The advent of farm clinicology in the agricultural industry processes has meant a reduction in the rate of trial by error farming and what the US Secretary – Hillary Rodham Clinton at the Asia Pacific Economic Cooperation Women and the Economy Summit in October 7, 2011 referred to as removing barriers for talents and skills of farmers to be deployed more efficiently and liberating the economic potential of production ties, to help elevate the gainful performance of communities,
The purpose of introducing clinicology in agriculture is to help in driving agriculture – led growth as a powerful engine for development to impact on the agriculture labor force and agricultural chain worldwide such as seed planting, livestock raring, harvesting of crops, and the systems of marketing, food storage and preparation for consumption.
In order to ensure productive agriculture as well as positive benefits from clinical farm practices, farmers need to have access to fertilizer, tools, quality seeds, training, land and resources.

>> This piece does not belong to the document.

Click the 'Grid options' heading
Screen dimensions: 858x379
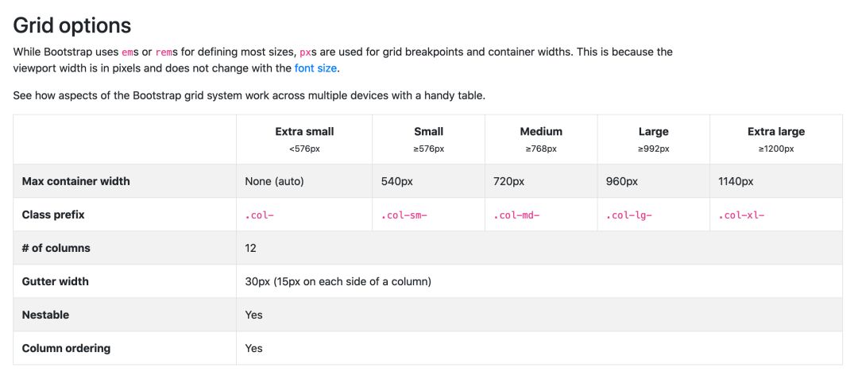pyautogui.click(x=72, y=25)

This also underscores the fact that farmers through the imploration of clinicology can be afforded opportunity to accelerate growth in the Nigerian economy by producing more and cheaper food stuff for the country. It will also help to provide higher incomes for farmers, thereby closing the entrepreneurial resource gap for professional agriculturalists, introducing efficient markets and agric trade practices as well as creating new jobs in the sector.
As the need has arisen for farmers to be ennobled access to the reform protocols in the new techniques, the legal, regulatory systems and financial services to efficiently implore these noble production multiplication objective has remained within the clouds. One would not be wrong to say that not sufficient avenues have been explored to correct disinformation problems. This simply implies that most rural and peasant farmers as well as agric extension service providers are not yet properly informed about the new clinical techniques and the technical assistance programs available to them for promotion and gainful application of the innovative farming drift.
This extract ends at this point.